Experts from Columbia University Medical Center (CUMC) have linked buildup of tau protein in the brain of Alzheimer’s patients that causes spatial disorientation – inability to correctly determine body position – during the early stage of the disease.
This spatial disorientation manifests itself as unawareness of one’s surroundings and wandering.
This study, which holds a great potential in the early diagnosis and treatment for Alzheimer’s disease, was also recently published in Neuron.
According to the Alzheimer’s Association, over 5 million Americans are currently living with Alzheimer’s disease, the most commonly occurring type of dementia. One in 3 older adults are estimated to be suffering from Alzheimer’s or some other type of dementia which has now become the 6th most common cause of deaths in the US.
Researchers from CUMC estimate that three of every five Alzheimer’s disease patients experience spatial disorientation which causes a great risk to their wellbeing.
This observation was made on Alzheimer’s disease-induced mice model and can help neurologists in studying spatial orientation at the neural level.
It was also observed that the grid cells in the entorhinal cortex (EC), which play a central role in the memory formation and navigation, were mainly damaged because of this buildup.
Comparing the pathology in aged mice and control group, the adverse effects were found only in the aged mice. It was also discovered that from among the excitatory and inhibitory neurons, only the excitatory neurons were affected. The researchers analyzed the electrophysiological recording obtained in response of firing of grid cells when a movement through space was made to reach this finding.
Alzheimer’s Disease-Where Does It start In Your Head?
Over decades of research, the role of tau protein has emerged as a hallmark for the progression of Alzheimer’s disease.

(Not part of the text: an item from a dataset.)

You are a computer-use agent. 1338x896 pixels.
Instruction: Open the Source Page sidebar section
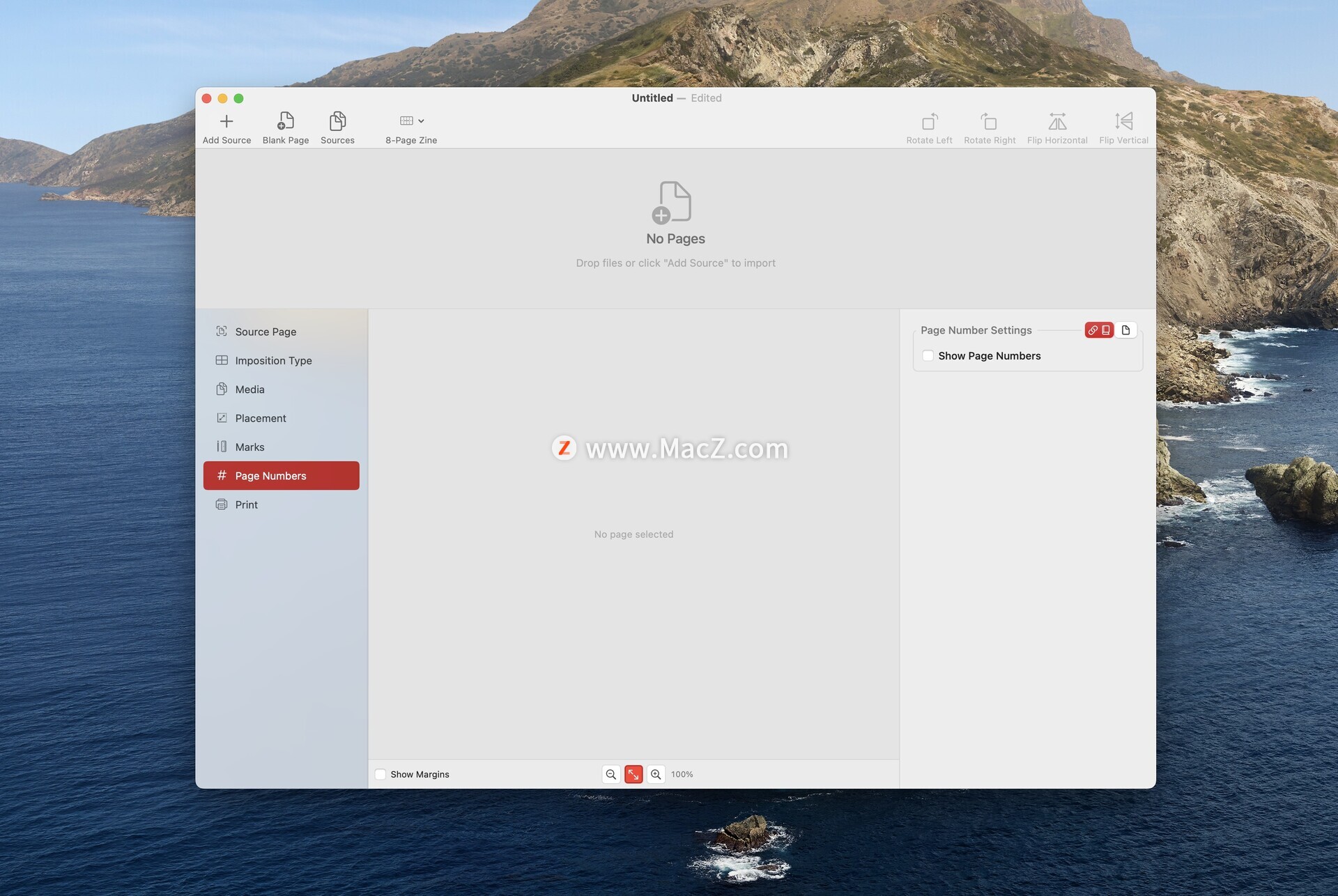tap(266, 332)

It has also been learnt that this neurodegenerative disease is triggered by two core factors.
At the beginning of disease pathology amyloid-β peptide (AB peptide) buildup in neural cells takes place.

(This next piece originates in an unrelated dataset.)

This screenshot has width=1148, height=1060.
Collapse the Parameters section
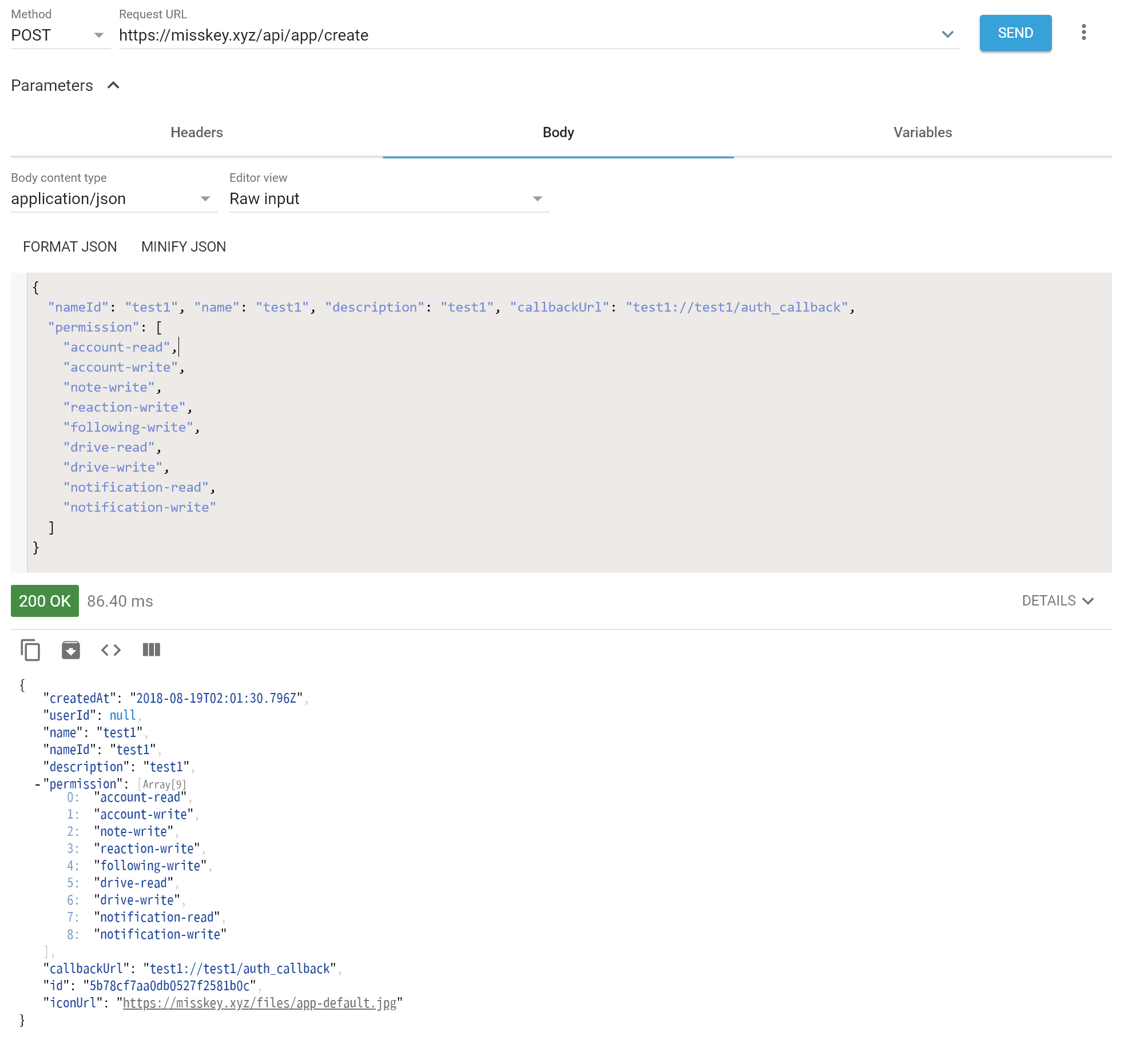(114, 85)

In a normal person, the amyloid-β peptide is produced when a large trans-membrane protein known as amyloid precursor protein is cleaved.

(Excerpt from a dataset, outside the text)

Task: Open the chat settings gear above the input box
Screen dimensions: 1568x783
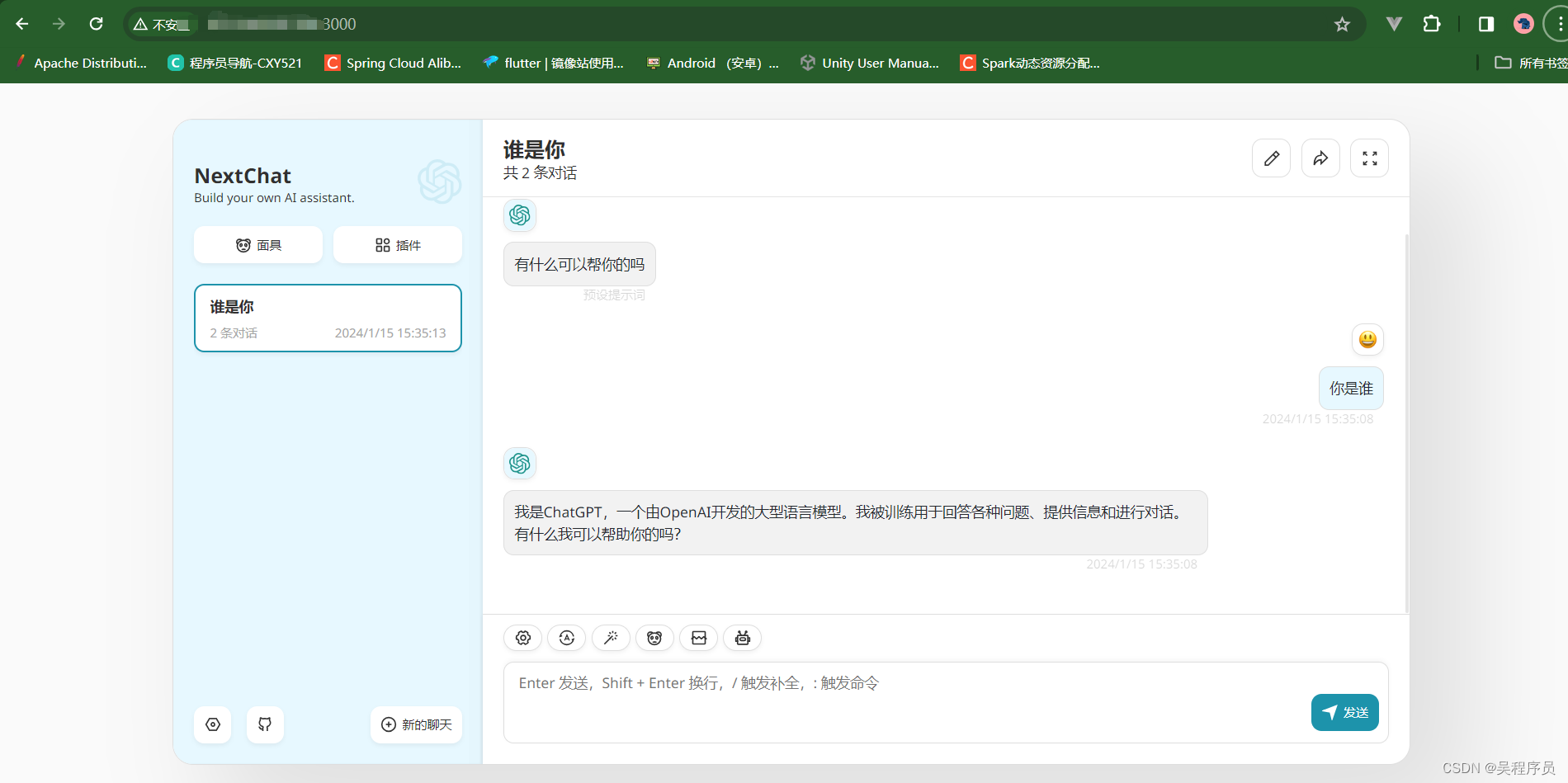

The enzymatic activity in the neural cells assures that the amyloid-β peptide doesn’t accumulate in cells and is cleaved by an enzyme called -secretase into a neuro-protective molecule sAPP .
Another enzymatic pathway is carried down by two enzymes, namely secretase and γ secretase, which cleave the amyloid-β to affirm that AB- peptide build up is not taking place in the neural cells.
However, if this catalytic activity is compromised, then the AB peptide begins to accumulate in the brain and with time manifest the symptoms of Alzheimer’s disease.
With time, the AB peptide aggregates accumulate to take forms of plagues which clog neural pathways and cause neuro-toxic effects. The AP peptides’ further interaction with certain signaling pathways in the brain also leads to phosphorylation of tau protein.
Tau protein helps in stabilizing microtubules which are responsible for an array of functions like intracellular transportation, cell division and organization of structures and organelles within cells.
In normal circumstances, normal functioning of tau protein and microtubule regulation takes place and the proliferation and replacement of worn out neural cells with new ones is carried out.
When the normal functioning of tau protein is disrupted, the neural transportation is severely disturbed and leads to the buildup of neurofibrillary tangles and other neuro-toxic substances in the brain. These neurofibrillary tangles, essentially the aggregates of increasingly phosphorylated tau protein, are insoluble in nature and qualify as a prime marker molecule of Alzheimer’s disease diagnosis.
What Is Next In Alzheimer’s Disease Treatment?
In a press release, Dr Eric Kandel, MD Nobel Laureate and Kavli Professor of Brian Science at Columbia University said, “This study clearly shows that tau pathology, beginning in the entorhinal cortex, can lead to deficits in grid cell firing and underlies the deterioration of spatial cognition that we see in human Alzheimer’s disease”.
He further added that this was a significant advancement in understanding early progression of Alzheimer’s disease.
Researchers are excited about the findings in this study and are hopeful that it will help them learn more about the neuro-pathology of Alzheimer’s disease. Not only will this finding help in diagnosing the onset of Alzheimer’s disease earlier than before, it will also help in the formulation of targeted therapeutics with improved drug efficacy.